If advertising has taught us anything, it’s that brands love a good product demo. Drop tests. Stress tests. Slow-motion splash tests. But every once in a while, a campaign comes along that raises the stakes in a way that makes you laugh, cringe, and instinctively look away at the same time.
Enter Huggies.
In a bold new campaign titled “Expensive Sh*t,” the diaper brand is putting its famous blowout protection to what might be the most nerve-wracking product test ever staged. Instead of showing diagrams or soft-focus parenting moments, Huggies is doing something much more dramatic: placing 18 freshly fed babies on top of nearly $500,000 worth of luxury items.
Antiques. Designer pieces. Even a luxury convertible.
And the only thing standing between those priceless objects and absolute catastrophe? A Huggies diaper.
Created by McCann New York and McCann New Zealand, the campaign culminates in a one-hour livestream on March 12, where viewers can watch the tiny chaos agents crawl, wiggle, and bounce across the valuables in real time. It’s part product demo, part social experiment, and part edge-of-your-seat spectacle.
Because if you’re a parent, you already know: the baby blowout is the great equalizer. It doesn’t care about timing, location, or how nice the furniture is. It strikes when it wants.

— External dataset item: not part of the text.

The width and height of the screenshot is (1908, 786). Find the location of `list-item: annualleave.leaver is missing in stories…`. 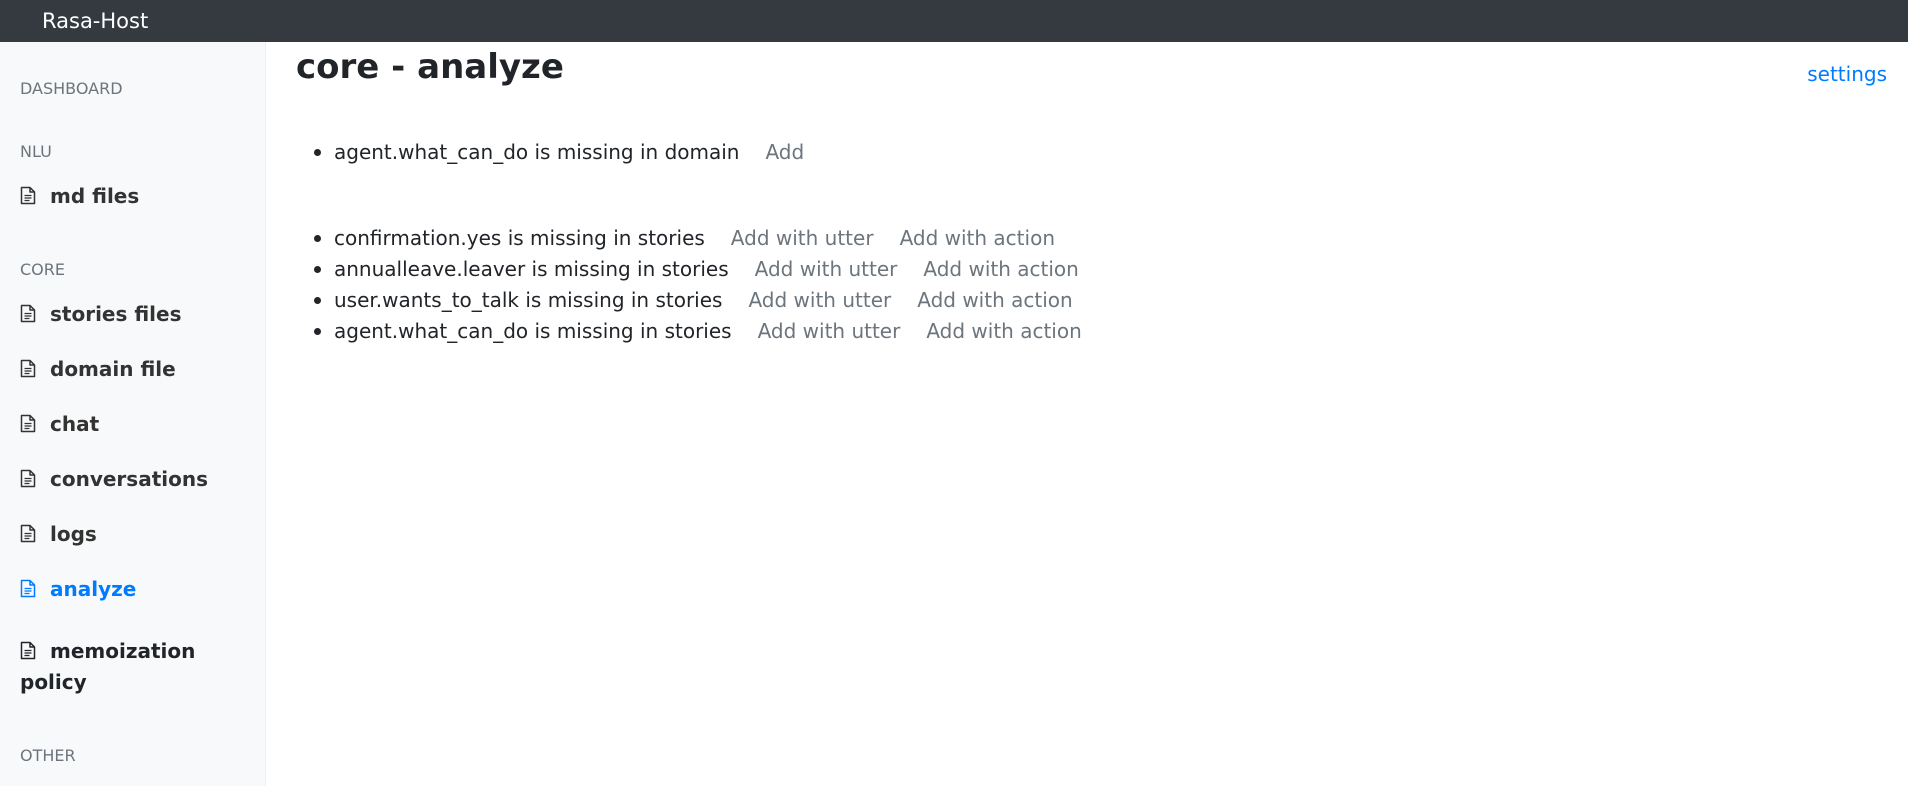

Instead of pretending that fear doesn’t exist, Huggies leans straight into it. The campaign reframes one of parenting’s most universal anxieties as a moment of confidence: if these diapers can survive this situation, they can probably survive your couch.
The rollout includes teaser content, social activations, and a group of parenting creators helping amplify the stunt across digital channels. But the real hook is the simplicity of the idea. No complicated storytelling. Just a high-stakes question everyone understands:
Will the diapers hold?
It’s absurd. It’s slightly horrifying. And it’s very, very watchable.
Sometimes the best product demo isn’t the cleanest one. Sometimes it’s the one where everyone silently thinks, “Oh no… please don’t.”
And that’s exactly why people will tune in.